From: "Michael S. Tsirkin" <mst@redhat.com>
To: Paolo Bonzini <pbonzini@redhat.com>
Cc: qemu-devel@nongnu.org
Subject: Re: [Qemu-devel] [PATCH v2 00/38] Delay destruction of memory regions to instance_finalize
Date: Wed, 18 Sep 2013 08:48:48 +0300 [thread overview]
Message-ID: <20130918054848.GB23532@redhat.com> (raw)
In-Reply-To: <5238D18B.6020901@redhat.com>
On Wed, Sep 18, 2013 at 12:02:51AM +0200, Paolo Bonzini wrote:
> Il 17/09/2013 21:51, Michael S. Tsirkin ha scritto:
> > A much more interesting case is e.g. disabling memory.
> > E.g.
> >
> > config write (disable memory)
> > read (flush out outstanding writes)
> > write <- must now have no effect
>
> This works already. memory_region_del_subregion is synchronous, and
> will remain synchronous wrt the current CPU even after memory dispatch
> is moved out of the BQL.
>
> This is racy of course:
>
> VCPU 1 VCPU 2
> ------------------------------------------------------------
> config write (disable memory) write
> read
>
> This is also racy:
>
> VCPU 1 DMA to MMIO region
What about normal DMA to memory?
I don't believe DMA to MMIO is relevant ATM,
we can just make it fail (e.g. as Express spec 1.0 allowed).
> ------------------------------------------------------------
> config write (disable memory) write
> read
>
> This is the case where a write from another device can do weird things
> such as causing a packet to be transmitted on a NIC. As you wrote (and
> I agree) device removal is a superset of disabling memory and bus
> master; ergo, if we handle it for disabling memory we need to handle it
> for device removal too. This is why I believe qemu_del_nic belongs in
> instance_finalize.
>
> > Or disabling bus master:
> >
> > config write (disable bus master)
> > read (flush in outstanding writes)
> > <- device must now not change memory
>
> This doesn't work. The problem is that when you disable bus master any
> previous call to address_space_map remains mapped. Whoever called
> address_space_map can and will write blindly to that area.
>
> This cannot be fixed by synchronize_rcu() no matter where you place it.
> The logic is like this
>
> address_space_map
> rcu_read_lock()
> mr = find memory region for address
> memory_region_ref(mr)
> rcu_read_unlock()
> do actual read or write
> address_space_unmap
> memory_region_unref(mr)
>
> synchronize_rcu() ensures that future writes will not write to memory.
> But it does not ensure anything about writes started before. And
> unfortunately a write "starts" at the moment you start an AIO operation,
> and lasts until roughly when the AIO callback executes.
>
> If you want to fix that, the right place to do it is the PCI core.
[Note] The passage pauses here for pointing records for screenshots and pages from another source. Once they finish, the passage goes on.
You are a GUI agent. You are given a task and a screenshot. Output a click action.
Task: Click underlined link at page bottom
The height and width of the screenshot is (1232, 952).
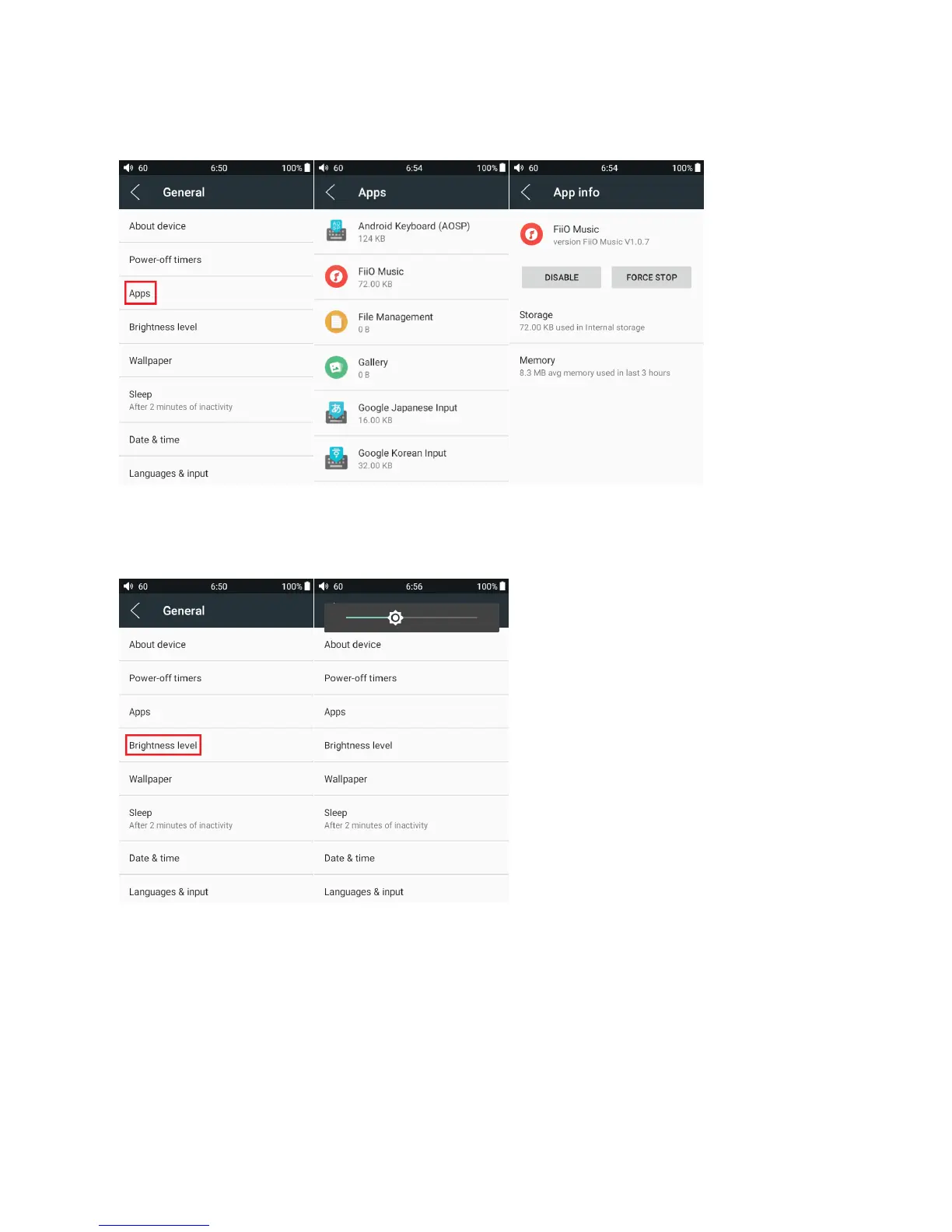[x=154, y=1224]
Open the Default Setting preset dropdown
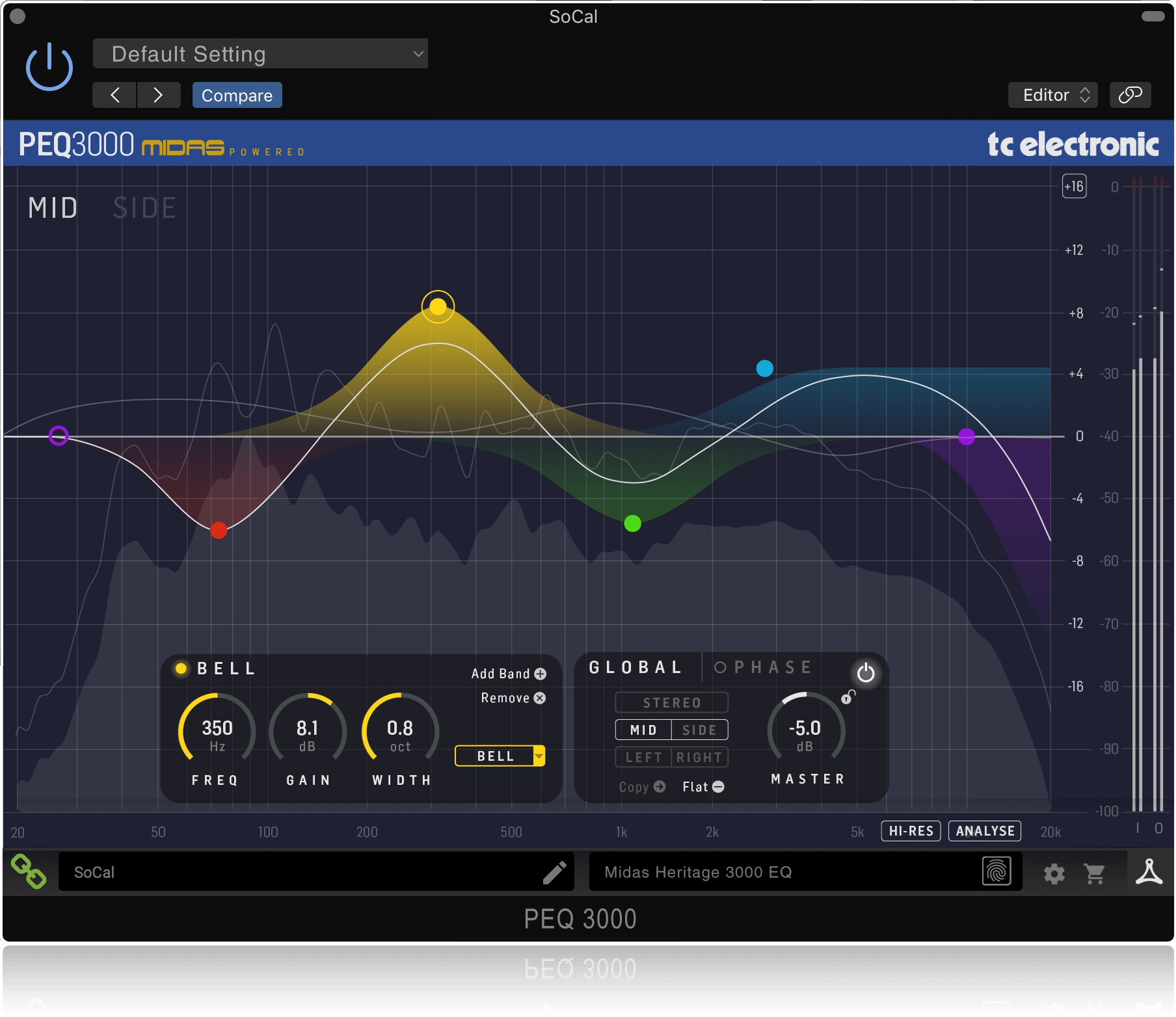 coord(260,53)
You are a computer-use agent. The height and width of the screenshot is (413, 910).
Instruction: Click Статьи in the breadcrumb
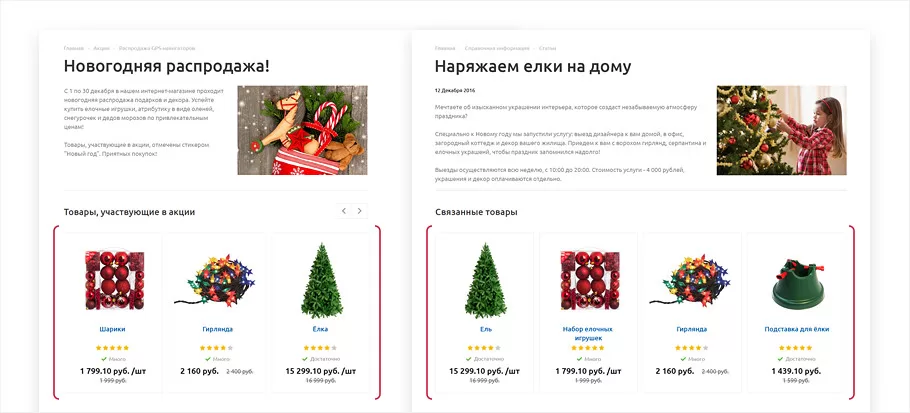[x=547, y=48]
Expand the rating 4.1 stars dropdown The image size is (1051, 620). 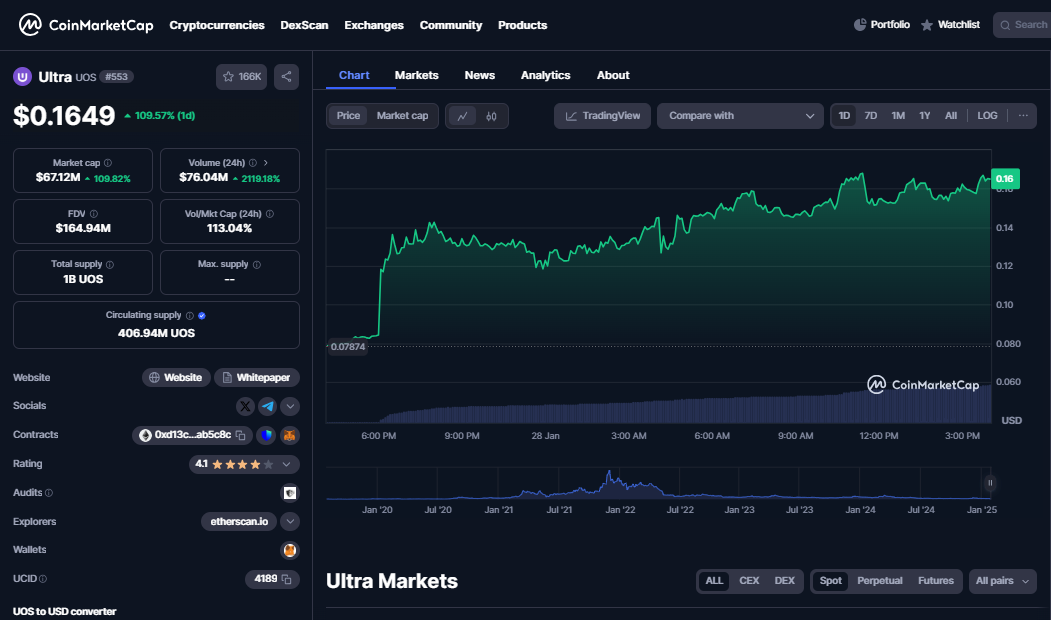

You
> need a new callback of some sort in the PCI device, that will
> synchronously cancel all pending I/O when the bus master bit is set to zero.
It has to work even without config changes really.
So I think the fix is actually obeying ordering rules,
that is know that write is in progress
and flush on read.
> I don't think address_space_map/unmap has any equivalent PCI transaction
> (or exists in any other sane bus, for that matter). However, we do it
> pervasively for obvious performance reasons. I'm afraid that this is an
> emulation tradeoff that we cannot avoid.
>
> > And these rules absolutely must be obeyed,
> > if you don't you'll break guests.
>
> Yes (and I think it was already discussed, I have some deja vu feeling).
> I'm not sure it is _that_ important (QEMU lived with a no-op bus master
> bit for years and nothing exploded),
Yes but you can't pass e.g. WHQL without it.
And even bus master is less important than obeying ordering rules.
We got and get away with ignoring them because of the BQL.
The moment emulated PCI devices write into memory without a BQL
we'll need to emulate ordering.
> but it is certainly good to know
> what works and what doesn't---and why, and whether it is fixable.
>
> > So I think we really should find a way to make the above work correctly.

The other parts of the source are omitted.